Universal Health Services (UHS) hospitals was allegedly hit by a Ryuk ransomware cyberattack, some sources say.
UHS, a Fortune 500 hospital and healthcare services provider, has reportedly shut down its systems in US healthcare facilities after a security incident early Sunday morning.
UHS, operates over 400 healthcare facilities in the US and the UK. The company also has more than 90,000 employees and more than $11 billion in revenues in 2019.
The company provided a brief statement on the incident Monday, September 28:
The IT Network across Universal Health Services (UHS) facilities is currently offline, due to an IT security issue.
We implement extensive IT security protocols and are working diligently with our IT security partners to restore IT operations as quickly as possible. In the meantime, our facilities are using their established back-up processes including offline documentation methods. Patient care continues to be delivered safely and effectively.
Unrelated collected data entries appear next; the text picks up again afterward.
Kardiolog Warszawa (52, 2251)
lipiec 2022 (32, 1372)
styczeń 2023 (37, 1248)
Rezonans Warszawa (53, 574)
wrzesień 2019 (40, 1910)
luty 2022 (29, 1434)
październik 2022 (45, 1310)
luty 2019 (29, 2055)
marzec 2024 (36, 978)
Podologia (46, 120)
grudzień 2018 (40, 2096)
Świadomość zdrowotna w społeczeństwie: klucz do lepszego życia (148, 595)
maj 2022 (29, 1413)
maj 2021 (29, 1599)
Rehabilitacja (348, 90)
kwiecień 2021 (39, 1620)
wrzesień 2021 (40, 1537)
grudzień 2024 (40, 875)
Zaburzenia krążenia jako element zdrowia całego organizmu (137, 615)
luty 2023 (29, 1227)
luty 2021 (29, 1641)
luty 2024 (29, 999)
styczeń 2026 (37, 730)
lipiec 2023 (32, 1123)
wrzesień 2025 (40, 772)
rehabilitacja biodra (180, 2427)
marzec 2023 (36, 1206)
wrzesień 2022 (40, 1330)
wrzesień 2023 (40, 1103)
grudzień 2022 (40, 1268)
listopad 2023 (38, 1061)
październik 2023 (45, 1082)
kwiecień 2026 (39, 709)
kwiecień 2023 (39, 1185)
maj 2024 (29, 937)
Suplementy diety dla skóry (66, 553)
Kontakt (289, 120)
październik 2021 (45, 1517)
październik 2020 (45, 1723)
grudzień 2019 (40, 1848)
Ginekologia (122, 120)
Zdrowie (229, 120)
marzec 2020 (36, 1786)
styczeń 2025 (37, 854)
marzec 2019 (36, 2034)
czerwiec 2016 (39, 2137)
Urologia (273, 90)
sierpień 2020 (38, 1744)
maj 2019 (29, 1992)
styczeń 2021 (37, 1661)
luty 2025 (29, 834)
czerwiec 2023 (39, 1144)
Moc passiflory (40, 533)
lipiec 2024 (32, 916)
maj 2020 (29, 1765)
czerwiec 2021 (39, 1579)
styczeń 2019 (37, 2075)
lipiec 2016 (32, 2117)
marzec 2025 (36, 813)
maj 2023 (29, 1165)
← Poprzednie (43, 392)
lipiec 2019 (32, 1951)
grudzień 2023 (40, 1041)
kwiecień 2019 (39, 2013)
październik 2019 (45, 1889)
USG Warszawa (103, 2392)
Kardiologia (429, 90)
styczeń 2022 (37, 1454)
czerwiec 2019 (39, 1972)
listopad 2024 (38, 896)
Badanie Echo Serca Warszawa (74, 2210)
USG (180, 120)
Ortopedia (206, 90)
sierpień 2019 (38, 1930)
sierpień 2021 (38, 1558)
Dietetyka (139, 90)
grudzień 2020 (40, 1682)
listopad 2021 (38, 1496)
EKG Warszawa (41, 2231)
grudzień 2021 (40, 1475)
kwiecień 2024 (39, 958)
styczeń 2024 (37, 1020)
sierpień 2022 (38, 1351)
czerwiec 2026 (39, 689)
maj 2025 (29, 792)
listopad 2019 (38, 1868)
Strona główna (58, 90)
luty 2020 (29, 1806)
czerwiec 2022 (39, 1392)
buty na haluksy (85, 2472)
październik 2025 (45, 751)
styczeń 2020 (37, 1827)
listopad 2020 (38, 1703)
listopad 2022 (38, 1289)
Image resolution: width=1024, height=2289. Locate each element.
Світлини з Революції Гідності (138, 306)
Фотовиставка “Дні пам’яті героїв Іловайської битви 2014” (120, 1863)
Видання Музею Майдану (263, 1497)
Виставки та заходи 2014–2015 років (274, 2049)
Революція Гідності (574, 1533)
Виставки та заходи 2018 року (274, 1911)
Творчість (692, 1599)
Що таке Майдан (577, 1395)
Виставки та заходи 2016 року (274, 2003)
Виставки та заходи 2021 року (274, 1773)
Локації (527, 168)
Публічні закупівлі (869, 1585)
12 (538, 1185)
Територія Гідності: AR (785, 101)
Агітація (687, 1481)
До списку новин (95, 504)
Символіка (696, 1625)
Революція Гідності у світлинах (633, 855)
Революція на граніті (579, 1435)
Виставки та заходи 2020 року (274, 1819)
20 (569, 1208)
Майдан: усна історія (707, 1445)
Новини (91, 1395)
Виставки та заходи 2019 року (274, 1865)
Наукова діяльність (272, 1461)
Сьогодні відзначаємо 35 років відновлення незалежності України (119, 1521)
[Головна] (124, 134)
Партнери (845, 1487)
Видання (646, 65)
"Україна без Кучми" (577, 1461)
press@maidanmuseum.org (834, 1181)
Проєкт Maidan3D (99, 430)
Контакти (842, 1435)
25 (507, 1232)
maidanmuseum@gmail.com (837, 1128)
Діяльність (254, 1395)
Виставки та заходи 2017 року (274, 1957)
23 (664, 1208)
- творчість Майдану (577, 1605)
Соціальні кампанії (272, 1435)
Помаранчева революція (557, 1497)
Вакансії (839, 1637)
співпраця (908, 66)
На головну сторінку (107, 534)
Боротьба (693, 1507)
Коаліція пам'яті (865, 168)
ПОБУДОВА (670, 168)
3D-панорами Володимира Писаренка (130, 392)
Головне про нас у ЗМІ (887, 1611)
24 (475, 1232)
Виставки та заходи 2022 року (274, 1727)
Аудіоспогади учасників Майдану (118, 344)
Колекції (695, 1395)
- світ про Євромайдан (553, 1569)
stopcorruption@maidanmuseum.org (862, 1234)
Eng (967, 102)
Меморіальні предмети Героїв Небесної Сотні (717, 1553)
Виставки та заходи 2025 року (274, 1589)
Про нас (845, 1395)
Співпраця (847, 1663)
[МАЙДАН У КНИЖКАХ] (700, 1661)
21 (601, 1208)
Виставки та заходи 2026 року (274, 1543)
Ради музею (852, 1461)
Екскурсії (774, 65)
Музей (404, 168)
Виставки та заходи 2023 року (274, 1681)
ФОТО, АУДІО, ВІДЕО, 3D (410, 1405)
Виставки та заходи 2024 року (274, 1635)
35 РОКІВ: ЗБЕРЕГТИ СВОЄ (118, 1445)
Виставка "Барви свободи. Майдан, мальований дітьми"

No patient or employee data appears to have been accessed, copied or misused.
UHS statement
Ransomware attack
According to Bleeping Computer, some anonymous UHS employees posted information on social media about the alleged security incident on Sunday.
“When the attack happened multiple antivirus programs were disabled by the attack and hard drives just lit up with activity,” one poster by the name compdog explained in a Reddit post.
Another person said that “all UHS hospitals nationwide in the US currently have no access to phones, computer systems, internet, or the data center.”
Others also reported files being renamed with the ‘.ryk’ extension, which would likely suggest use of Ryuk ransomware.
Although UHS did not confirm any of the details from the incident as highlighted in social media posts, the incident likely shows signs of a carefully planned ransomware attack.
Many ransomware attacks originate from phishing attacks, where attackers gain a foothold on the network via a compromised system.
Earlier this month, Equinix, a leader in global colocation data centers, disclosed it experienced a ransomware incident that affected internal systems.
This incident also comes after multiple other high profile ransomware attacks this year, such as those at Carnival, Canon and Garmin, to name just a few.
Researchers at FireEye also discovered links between the FIN6 cyber criminal group and LockerGoga and Ryuk ransomware used in previous ransomware attacks last year.
At that time, FIN6 was previously linked to payment card data theft until the group expanded its weapons arsenal with ransomware.